RECORDS FOR PROCESSING
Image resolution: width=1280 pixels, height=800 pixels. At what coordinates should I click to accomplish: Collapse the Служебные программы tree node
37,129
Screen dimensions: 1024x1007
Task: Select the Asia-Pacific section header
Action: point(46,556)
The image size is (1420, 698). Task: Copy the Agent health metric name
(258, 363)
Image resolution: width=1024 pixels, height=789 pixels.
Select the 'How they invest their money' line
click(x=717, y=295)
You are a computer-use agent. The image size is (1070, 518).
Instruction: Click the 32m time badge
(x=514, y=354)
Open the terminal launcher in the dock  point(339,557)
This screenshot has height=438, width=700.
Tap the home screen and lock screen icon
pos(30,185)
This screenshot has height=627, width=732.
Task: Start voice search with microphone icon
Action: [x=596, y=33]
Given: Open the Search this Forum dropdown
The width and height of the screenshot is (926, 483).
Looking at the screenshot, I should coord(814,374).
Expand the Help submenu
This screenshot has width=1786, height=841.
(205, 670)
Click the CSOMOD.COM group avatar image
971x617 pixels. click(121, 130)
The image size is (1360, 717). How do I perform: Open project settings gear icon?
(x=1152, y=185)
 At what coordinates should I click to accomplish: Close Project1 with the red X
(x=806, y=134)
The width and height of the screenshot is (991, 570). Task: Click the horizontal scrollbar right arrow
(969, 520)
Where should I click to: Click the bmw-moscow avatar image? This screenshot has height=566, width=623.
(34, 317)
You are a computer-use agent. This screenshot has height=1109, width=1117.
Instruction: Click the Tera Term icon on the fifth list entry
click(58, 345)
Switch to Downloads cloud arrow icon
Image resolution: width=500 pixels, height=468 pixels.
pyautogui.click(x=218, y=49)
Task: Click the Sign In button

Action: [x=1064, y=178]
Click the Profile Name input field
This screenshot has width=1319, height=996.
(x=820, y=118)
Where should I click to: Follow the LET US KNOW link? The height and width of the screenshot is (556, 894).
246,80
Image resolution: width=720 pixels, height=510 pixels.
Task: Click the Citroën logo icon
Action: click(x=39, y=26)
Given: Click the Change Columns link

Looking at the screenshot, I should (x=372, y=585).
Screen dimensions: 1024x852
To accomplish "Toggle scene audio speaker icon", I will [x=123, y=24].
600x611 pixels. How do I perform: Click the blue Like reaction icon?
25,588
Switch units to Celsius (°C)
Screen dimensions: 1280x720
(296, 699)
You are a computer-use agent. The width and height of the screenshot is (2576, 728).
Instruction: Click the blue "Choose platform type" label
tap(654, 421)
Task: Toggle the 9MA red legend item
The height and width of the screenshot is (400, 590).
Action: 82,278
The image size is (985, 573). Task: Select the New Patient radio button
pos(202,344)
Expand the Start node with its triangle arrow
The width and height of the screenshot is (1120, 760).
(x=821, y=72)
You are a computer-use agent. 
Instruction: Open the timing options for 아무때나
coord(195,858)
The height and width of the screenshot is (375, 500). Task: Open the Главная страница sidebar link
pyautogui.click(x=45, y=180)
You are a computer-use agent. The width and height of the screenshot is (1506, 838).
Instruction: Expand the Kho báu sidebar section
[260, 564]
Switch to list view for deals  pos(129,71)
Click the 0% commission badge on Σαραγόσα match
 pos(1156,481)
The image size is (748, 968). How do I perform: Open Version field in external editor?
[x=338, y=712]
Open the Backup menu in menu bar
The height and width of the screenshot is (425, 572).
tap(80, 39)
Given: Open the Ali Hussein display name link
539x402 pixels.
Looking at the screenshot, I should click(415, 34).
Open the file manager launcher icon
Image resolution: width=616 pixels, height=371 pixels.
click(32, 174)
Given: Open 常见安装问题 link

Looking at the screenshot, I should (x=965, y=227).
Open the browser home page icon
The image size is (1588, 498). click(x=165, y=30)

WHAT TO PRODUCE
The answer must be every line from the records above that contains the word "Toggle", copied in full.

YOUR RESPONSE
To accomplish "Toggle scene audio speaker icon", I will [x=123, y=24].
Task: Toggle the 9MA red legend item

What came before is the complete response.